Cell‐Type‐Specific Causal Inference Unveils Novel Targets for Parkinson's Disease

BACKGROUND: Parkinson's disease (PD) involves heterogeneous neurodegenerative processes across brain cell types. The cell-type-specific effects of genetic risk remain unclear. OBJECTIVE: We aimed to identify cell-type-specific causal genes for PD and to link genetic risk to molecular mechanisms and therapeutic opportunities. METHODS: We performed the first cell-stratified Mendelian randomization integrating single-cell expression quantitative trait loci data from eight brain cell types with large PD genome-wide association studies datasets, followed by validation, neuropathological correlation, and postmortem expression analyses.
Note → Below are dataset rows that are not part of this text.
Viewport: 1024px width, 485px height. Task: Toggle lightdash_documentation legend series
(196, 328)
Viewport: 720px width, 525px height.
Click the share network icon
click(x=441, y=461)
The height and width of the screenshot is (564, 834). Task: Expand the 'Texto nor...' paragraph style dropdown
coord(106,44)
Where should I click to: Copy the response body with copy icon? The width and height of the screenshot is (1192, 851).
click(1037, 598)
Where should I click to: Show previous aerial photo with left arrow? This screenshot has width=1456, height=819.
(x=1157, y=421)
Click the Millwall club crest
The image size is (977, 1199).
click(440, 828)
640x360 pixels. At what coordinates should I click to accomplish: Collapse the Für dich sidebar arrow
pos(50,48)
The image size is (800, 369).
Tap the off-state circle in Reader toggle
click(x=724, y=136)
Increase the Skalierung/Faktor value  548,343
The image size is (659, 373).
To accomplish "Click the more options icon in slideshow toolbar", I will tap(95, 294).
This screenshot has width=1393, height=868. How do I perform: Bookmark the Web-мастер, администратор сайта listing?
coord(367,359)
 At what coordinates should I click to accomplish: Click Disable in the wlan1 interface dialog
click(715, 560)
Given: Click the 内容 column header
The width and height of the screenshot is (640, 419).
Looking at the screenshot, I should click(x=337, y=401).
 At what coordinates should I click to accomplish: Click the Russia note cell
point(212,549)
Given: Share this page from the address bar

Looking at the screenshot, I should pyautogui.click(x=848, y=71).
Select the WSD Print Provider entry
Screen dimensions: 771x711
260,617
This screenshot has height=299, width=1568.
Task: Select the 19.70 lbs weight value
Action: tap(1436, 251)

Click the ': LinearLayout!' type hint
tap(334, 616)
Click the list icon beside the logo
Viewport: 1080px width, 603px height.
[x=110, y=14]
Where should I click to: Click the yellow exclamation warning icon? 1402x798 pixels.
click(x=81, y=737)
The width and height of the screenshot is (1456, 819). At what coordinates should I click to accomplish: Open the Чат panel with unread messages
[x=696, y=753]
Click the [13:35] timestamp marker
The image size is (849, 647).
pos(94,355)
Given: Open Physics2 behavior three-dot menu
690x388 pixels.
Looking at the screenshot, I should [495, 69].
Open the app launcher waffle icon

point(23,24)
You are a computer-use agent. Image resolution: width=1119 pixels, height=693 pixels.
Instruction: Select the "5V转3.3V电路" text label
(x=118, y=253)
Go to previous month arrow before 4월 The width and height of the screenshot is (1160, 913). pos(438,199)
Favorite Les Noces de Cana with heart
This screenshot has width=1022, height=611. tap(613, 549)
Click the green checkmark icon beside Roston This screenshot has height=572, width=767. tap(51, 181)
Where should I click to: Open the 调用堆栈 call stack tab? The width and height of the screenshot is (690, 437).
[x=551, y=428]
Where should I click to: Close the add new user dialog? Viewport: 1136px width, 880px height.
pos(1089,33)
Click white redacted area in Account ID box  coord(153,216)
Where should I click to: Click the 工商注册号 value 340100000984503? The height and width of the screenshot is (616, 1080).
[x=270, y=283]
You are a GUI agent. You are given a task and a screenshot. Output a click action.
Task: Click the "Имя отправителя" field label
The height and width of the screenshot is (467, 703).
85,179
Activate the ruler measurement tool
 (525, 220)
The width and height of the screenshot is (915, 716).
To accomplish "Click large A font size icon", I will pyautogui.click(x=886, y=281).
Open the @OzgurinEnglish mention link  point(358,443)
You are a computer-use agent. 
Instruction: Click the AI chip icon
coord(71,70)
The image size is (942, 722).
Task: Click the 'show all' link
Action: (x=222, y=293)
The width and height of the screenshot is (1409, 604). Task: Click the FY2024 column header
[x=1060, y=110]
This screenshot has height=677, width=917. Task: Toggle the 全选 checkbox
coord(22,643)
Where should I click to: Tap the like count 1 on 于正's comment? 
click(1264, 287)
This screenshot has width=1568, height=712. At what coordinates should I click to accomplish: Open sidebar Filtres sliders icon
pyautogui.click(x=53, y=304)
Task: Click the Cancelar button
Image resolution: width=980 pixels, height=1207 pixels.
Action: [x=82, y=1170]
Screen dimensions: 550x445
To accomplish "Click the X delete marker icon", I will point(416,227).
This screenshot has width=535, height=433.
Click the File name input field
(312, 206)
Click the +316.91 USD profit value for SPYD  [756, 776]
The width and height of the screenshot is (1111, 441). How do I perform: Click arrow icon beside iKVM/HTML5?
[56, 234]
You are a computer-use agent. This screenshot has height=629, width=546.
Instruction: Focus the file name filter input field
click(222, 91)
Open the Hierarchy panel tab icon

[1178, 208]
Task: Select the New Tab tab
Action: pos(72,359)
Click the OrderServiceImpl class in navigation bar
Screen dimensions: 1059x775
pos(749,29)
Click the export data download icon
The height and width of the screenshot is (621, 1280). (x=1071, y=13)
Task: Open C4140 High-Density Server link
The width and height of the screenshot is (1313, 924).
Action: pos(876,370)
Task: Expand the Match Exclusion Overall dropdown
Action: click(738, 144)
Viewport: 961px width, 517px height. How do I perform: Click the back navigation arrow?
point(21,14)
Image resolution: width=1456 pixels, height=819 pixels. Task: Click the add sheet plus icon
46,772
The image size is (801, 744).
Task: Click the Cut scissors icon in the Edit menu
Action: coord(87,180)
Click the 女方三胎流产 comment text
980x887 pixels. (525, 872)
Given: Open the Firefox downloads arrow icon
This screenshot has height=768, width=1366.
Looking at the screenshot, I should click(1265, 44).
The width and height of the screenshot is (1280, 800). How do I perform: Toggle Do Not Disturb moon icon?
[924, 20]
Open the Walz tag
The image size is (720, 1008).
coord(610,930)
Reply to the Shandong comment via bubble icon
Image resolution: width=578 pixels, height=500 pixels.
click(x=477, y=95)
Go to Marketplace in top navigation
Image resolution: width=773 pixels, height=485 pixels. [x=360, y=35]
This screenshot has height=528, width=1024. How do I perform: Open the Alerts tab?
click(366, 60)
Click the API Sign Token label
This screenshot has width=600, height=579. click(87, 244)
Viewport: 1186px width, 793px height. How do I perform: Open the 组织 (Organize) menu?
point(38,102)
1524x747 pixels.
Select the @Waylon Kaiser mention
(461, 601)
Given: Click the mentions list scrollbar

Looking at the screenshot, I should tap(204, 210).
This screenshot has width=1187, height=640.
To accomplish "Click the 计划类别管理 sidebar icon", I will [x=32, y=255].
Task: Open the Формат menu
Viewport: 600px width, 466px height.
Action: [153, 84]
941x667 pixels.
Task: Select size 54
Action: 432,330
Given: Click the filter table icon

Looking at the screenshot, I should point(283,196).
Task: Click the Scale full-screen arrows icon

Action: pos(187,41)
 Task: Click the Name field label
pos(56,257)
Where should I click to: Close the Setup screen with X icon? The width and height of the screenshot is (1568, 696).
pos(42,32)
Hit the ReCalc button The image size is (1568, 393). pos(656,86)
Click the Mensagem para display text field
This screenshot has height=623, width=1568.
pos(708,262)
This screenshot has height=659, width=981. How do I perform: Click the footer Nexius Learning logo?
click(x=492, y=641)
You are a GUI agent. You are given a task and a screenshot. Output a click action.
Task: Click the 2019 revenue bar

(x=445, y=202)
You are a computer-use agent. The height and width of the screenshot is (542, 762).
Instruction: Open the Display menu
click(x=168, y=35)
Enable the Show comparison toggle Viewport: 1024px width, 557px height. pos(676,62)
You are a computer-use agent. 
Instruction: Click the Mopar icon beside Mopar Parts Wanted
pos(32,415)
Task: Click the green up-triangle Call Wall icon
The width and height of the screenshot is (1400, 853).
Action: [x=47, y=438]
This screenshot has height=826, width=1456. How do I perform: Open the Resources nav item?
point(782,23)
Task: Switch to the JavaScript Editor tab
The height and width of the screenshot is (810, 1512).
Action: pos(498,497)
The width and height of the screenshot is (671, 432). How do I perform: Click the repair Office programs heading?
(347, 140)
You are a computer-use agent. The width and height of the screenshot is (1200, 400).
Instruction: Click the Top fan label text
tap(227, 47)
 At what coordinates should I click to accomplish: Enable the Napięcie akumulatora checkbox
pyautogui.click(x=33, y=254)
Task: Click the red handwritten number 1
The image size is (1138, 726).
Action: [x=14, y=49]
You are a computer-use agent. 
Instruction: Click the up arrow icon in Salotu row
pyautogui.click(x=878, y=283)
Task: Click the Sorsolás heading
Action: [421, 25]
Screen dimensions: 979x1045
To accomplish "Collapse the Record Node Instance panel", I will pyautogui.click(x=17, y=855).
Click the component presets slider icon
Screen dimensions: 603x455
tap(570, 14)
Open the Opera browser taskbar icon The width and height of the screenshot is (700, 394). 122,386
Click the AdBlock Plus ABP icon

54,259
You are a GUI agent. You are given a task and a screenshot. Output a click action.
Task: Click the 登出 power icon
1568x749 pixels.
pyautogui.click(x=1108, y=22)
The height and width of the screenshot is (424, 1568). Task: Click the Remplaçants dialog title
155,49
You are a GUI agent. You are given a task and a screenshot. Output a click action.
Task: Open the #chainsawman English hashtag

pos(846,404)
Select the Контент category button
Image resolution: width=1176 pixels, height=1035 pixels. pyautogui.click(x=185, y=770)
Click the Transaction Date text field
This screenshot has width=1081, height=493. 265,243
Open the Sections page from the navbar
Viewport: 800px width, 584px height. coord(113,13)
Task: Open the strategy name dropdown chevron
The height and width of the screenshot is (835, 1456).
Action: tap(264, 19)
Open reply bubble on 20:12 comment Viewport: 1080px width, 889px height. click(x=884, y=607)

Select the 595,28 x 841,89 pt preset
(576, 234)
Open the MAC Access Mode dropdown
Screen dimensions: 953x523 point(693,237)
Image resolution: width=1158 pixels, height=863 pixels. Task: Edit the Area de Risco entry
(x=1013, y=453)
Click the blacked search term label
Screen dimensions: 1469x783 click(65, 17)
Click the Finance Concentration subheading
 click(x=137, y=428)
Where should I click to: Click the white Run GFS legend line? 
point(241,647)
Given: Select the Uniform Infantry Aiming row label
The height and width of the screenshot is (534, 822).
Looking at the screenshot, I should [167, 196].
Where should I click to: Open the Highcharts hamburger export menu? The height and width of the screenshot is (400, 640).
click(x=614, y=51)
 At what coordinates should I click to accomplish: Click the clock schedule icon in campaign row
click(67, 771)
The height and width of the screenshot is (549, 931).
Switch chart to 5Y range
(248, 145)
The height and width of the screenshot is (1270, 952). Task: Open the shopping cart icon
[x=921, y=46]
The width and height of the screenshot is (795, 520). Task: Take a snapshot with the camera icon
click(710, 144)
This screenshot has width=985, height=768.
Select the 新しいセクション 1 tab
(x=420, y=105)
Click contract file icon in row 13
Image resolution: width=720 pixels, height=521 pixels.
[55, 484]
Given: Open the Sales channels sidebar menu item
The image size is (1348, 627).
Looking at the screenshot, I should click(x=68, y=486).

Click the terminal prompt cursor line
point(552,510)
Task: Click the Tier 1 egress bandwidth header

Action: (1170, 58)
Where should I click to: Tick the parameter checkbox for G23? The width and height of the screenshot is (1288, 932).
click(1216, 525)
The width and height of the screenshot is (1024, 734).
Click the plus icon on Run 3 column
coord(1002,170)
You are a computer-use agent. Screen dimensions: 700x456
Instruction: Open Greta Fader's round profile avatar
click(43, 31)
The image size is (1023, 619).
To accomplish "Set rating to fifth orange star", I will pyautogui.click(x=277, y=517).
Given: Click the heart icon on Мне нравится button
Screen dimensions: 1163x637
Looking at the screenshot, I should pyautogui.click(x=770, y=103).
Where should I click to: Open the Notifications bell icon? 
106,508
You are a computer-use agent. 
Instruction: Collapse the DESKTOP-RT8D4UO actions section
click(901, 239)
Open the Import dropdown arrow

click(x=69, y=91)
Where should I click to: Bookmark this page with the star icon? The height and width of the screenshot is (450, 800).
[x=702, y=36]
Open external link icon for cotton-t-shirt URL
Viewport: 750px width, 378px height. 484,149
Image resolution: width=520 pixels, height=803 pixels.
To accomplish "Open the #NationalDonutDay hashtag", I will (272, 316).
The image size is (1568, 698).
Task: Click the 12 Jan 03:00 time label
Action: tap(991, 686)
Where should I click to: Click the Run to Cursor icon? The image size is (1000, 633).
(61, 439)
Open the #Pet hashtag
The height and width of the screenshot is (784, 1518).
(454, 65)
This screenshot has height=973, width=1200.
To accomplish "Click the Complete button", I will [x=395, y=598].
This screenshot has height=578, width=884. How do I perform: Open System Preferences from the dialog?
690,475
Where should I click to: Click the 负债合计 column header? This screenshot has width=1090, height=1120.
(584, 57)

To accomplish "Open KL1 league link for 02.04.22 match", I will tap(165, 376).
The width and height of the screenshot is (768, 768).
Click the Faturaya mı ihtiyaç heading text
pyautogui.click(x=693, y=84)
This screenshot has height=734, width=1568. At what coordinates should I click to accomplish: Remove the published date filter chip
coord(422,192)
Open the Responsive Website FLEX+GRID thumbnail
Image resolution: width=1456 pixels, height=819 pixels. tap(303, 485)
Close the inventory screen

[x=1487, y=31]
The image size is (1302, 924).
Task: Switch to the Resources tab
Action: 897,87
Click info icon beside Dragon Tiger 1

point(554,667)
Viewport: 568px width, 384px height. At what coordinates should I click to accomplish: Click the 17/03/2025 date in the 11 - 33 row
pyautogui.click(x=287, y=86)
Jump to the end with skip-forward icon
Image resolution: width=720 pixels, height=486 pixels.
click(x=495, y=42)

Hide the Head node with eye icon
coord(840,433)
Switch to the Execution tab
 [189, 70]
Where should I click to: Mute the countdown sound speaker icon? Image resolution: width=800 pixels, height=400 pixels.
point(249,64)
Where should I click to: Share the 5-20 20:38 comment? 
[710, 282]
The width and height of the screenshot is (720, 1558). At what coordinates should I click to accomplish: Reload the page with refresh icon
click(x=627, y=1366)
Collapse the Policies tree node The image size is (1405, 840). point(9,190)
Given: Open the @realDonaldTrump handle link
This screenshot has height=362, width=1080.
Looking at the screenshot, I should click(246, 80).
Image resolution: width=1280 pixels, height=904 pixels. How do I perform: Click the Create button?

RESULTS: Thirteen significant causal associations for four genes (ARL17A, ARL17B, KANSL1, LRRC37A) were identified across seven cell types, with consistent replication. ARL17A increased risk, whereas ARL17B, KANSL1, and LRRC37A were protective. Gene expression correlated with disease severity and showed cell-type-specific dysregulation. Drug-gene interaction screen highlighted US Food and Drug Administration-approved agents including raloxifene and dorzolamide as potential therapeutic modulators. CONCLUSIONS: This study contributed to cell-type-specific genetic mechanisms in PD, linking risk variants to molecular alterations and nominating therapeutic targets. © 2026 International Parkinson and Movement Disorder Society.